Hier die Leitsätze zu der Problmatik – die Ausführungen des LG findet man ganz am Ende des Beschlusses:

1. Ob angestellte Rechtsanwälte und ihr Arbeitgeber als „ein Verteidiger“ im Sinne des § 146 StPO anzusehen sind und damit von der Verteidigung mehrerer Beschuldigter in derselben Sache ausgeschlossen wären, ist bisher nicht höchstrichterlich entschieden. Mehrere als Verteidiger tätige Mitglieder einer Sozietät sind nicht als „ein Verteidiger“ anzusehen, da die Norm sich schon sprachlich nicht auf Personenvereinigungen bezieht.

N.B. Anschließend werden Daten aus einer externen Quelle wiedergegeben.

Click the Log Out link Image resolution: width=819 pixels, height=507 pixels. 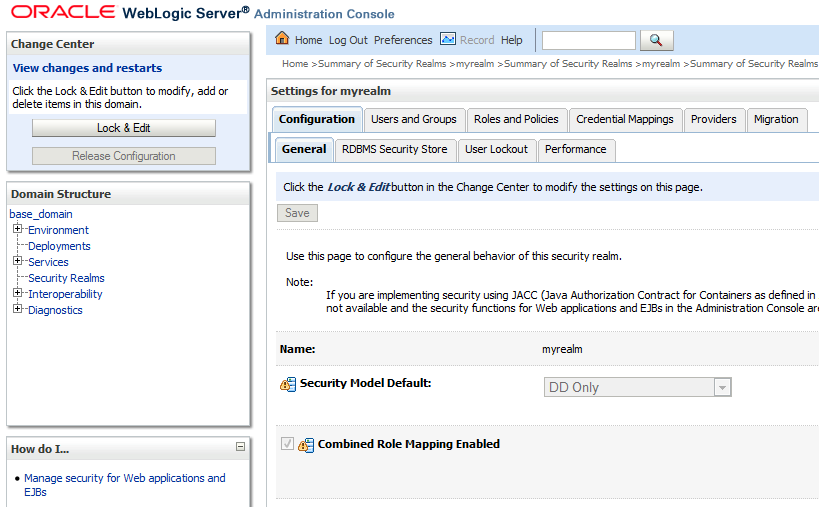point(348,40)
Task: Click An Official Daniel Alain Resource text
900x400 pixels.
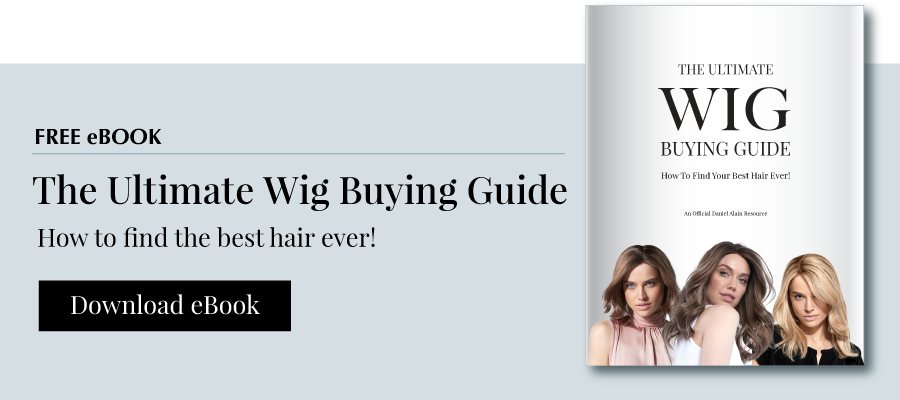Action: point(725,213)
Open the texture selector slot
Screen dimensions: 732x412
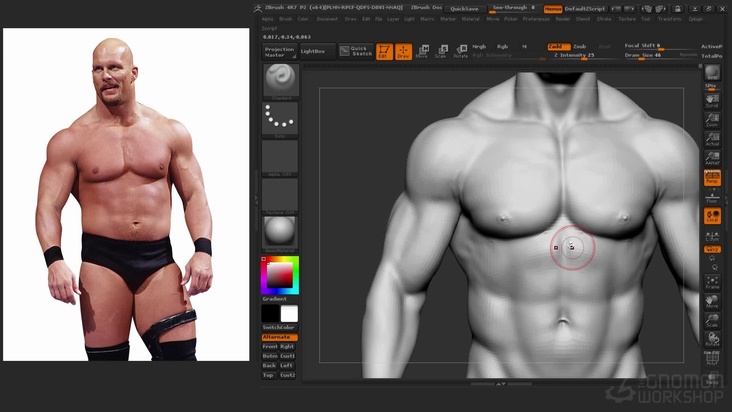pos(280,195)
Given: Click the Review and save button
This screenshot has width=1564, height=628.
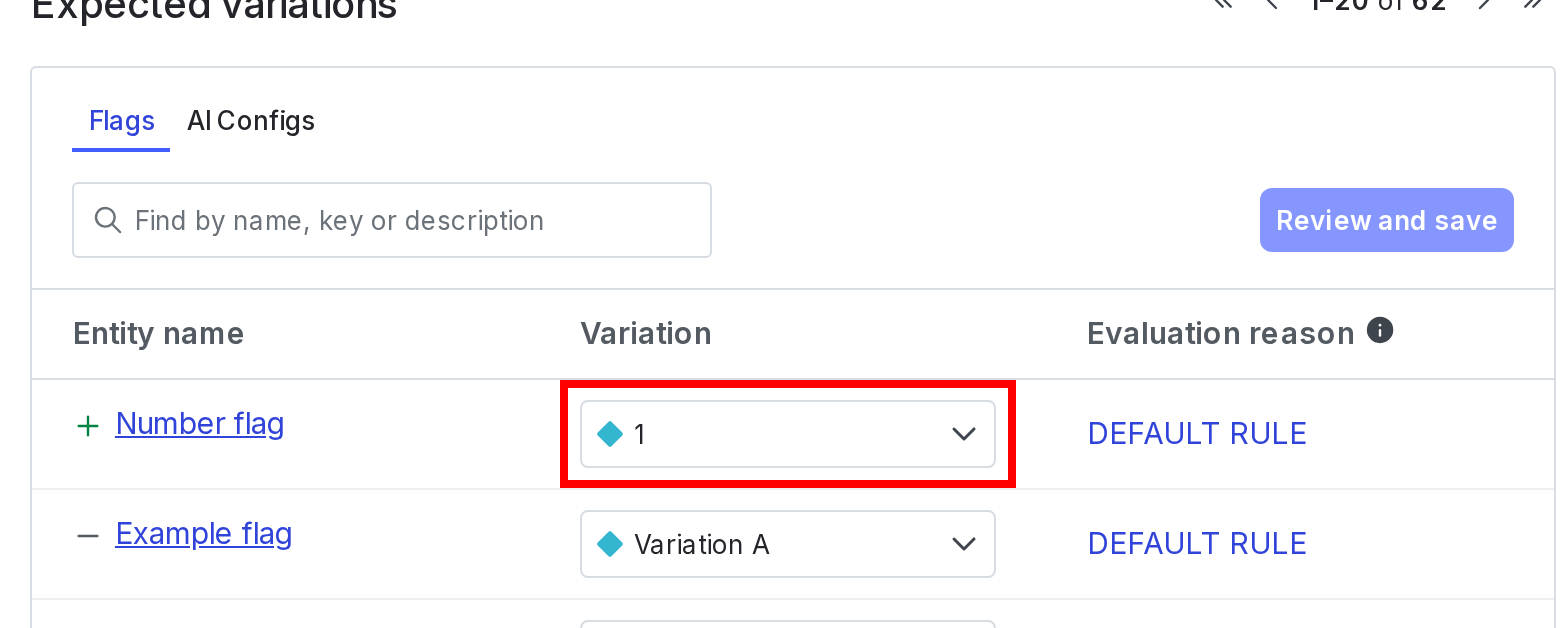Looking at the screenshot, I should click(1385, 220).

2. Angestellte Rechtsanwälte sind indes gerade nicht als Partner oder Mitgesellschafter strukturell gleichberechtigte Mitglieder einer Sozietät, sondern einem Kanzleisozius untergeordnet. Nach dem allgemeinen Sprachverständnis schließt das bloß als generischer Singular verwendete Tatbestandsmerkmal „ein Verteidiger“ jedenfalls nicht aus, § 146 StPO auf Fälle wie den vorliegenden anzuwenden, bei dem ein Verteidiger auftritt, für den weitere zugelassene Rechtsanwälte als Angestellte tätig sind. Der Gesetzgeber verwendet regelmäßig den generischen Singular, ohne dass die jeweiligen Normen eine Zurechnung weiterer Personen ausschließen.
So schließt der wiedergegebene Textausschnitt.